* [Work item]
Copy, from the material below, each line where "Given" shows up.

* [Data supplied]

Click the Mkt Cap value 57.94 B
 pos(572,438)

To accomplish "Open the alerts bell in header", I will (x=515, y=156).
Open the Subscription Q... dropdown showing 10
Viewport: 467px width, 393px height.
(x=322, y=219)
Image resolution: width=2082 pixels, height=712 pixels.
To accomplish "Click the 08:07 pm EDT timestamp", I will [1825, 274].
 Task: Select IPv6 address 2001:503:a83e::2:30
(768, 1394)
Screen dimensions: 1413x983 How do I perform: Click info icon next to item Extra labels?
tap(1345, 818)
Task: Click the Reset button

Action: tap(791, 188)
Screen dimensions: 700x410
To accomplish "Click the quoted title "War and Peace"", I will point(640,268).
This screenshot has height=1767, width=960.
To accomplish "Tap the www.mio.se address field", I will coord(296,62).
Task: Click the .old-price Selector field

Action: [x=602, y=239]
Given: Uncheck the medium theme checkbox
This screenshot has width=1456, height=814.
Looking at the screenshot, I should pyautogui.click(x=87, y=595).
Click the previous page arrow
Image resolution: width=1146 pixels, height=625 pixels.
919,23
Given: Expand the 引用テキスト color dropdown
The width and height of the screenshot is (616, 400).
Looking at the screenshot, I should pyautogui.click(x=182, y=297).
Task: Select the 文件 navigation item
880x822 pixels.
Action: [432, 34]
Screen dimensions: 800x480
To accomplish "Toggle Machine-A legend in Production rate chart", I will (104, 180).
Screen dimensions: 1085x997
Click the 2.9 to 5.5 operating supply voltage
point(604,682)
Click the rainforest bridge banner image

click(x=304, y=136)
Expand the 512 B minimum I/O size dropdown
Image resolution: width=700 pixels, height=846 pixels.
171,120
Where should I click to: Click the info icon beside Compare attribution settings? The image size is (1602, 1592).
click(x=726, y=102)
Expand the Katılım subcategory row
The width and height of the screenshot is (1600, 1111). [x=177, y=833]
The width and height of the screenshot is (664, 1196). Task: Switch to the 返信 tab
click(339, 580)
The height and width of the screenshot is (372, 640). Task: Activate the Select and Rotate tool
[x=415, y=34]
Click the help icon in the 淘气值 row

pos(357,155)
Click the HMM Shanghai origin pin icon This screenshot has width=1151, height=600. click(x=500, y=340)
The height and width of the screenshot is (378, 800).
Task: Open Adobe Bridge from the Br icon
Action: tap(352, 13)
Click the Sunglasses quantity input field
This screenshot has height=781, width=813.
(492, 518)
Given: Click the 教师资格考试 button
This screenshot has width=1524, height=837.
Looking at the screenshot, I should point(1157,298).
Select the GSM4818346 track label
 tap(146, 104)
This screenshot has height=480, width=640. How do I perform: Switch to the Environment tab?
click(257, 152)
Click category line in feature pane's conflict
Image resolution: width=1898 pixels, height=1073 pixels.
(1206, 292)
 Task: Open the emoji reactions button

* [Result]
Given: Uncheck the medium theme checkbox
Given: Expand the 引用テキスト color dropdown
Given: Click the 教师资格考试 button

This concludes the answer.